To do: The records are to be copied from the line that contains "Instruction: Click the" through their last line, word for word, with every picture left out.

Dataset excerpts:

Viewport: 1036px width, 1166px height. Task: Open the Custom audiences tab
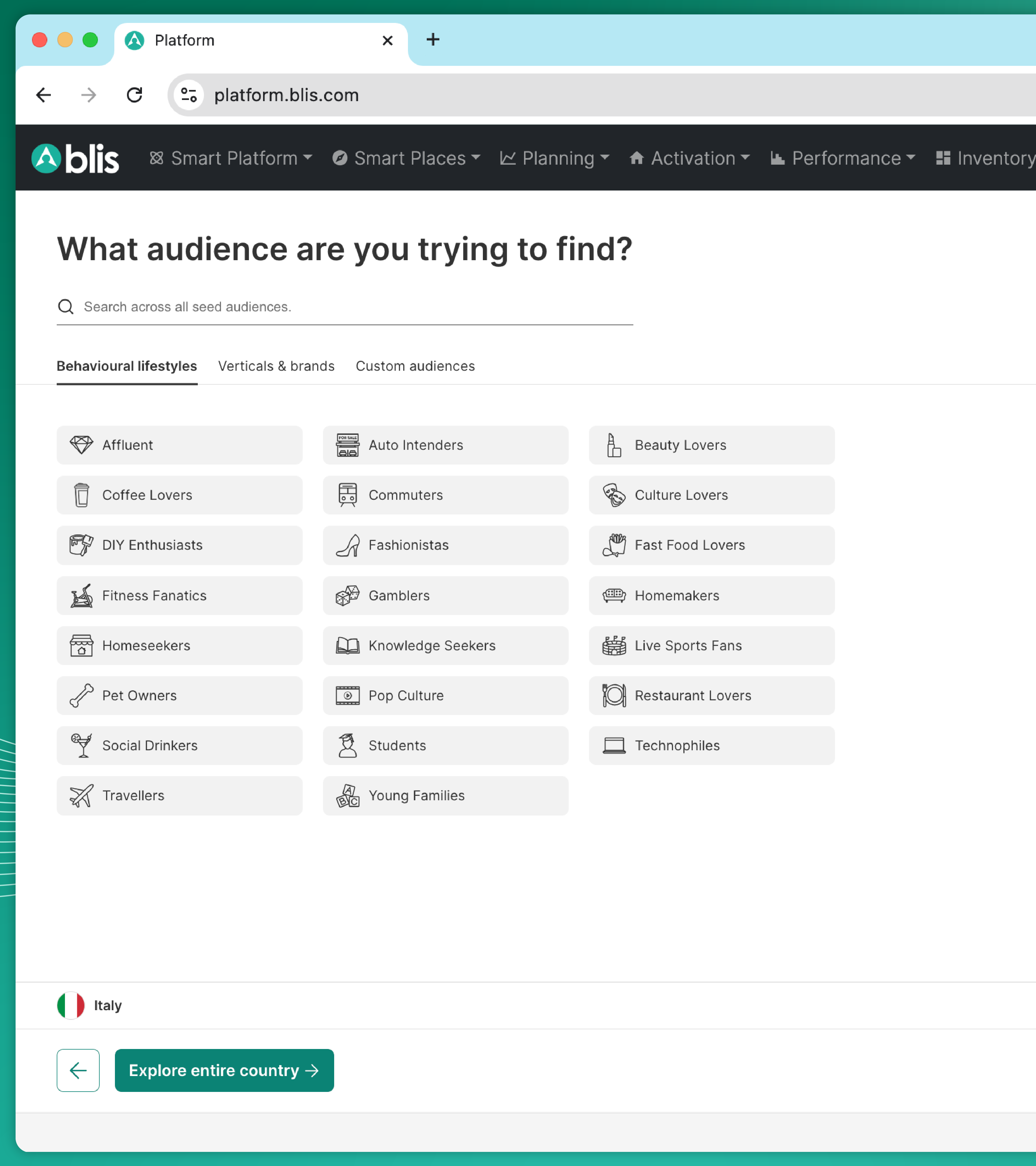pyautogui.click(x=415, y=366)
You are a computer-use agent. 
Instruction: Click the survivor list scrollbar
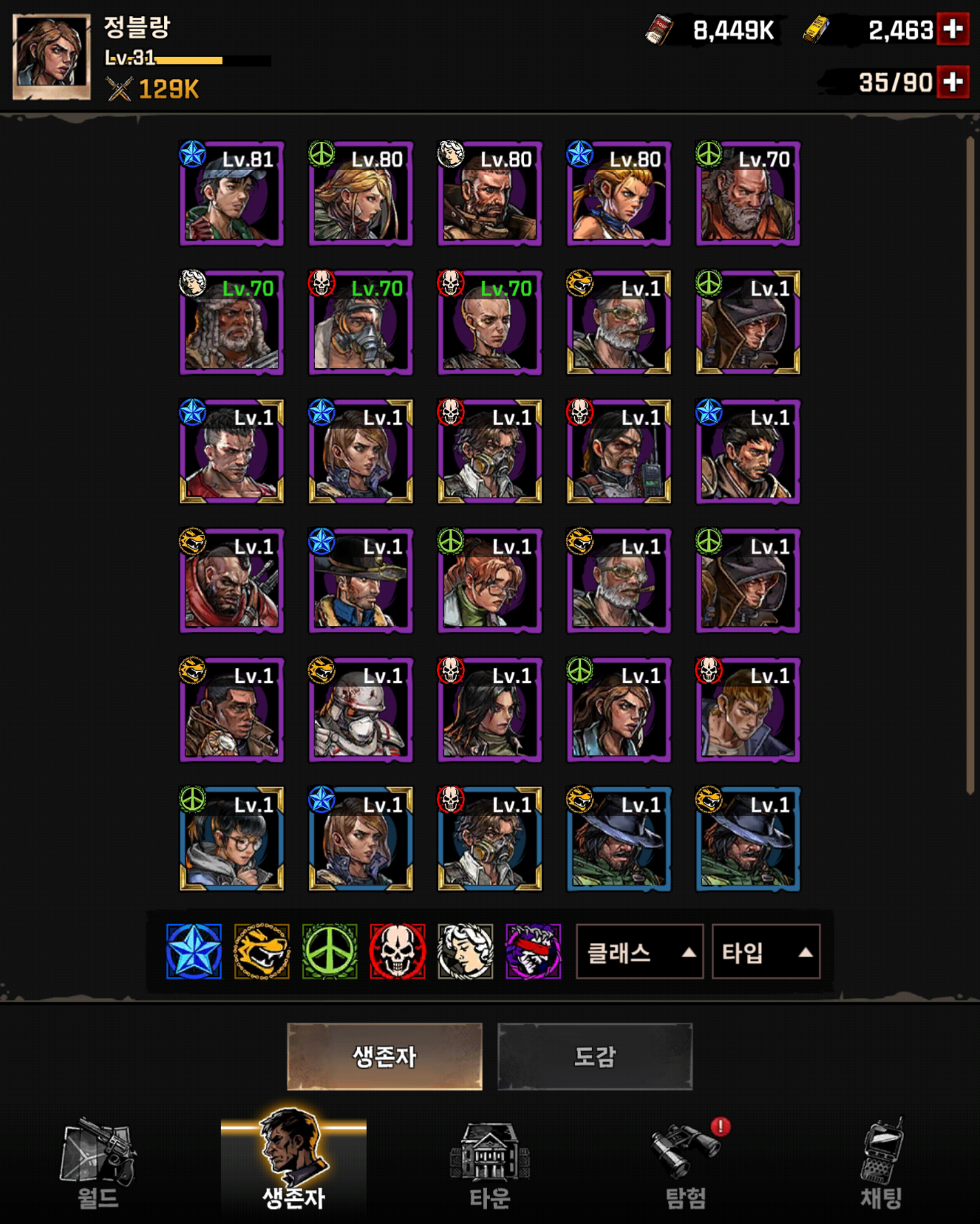click(x=970, y=465)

The completed task:
Instruction: Click the survivor list scrollbar
click(x=970, y=465)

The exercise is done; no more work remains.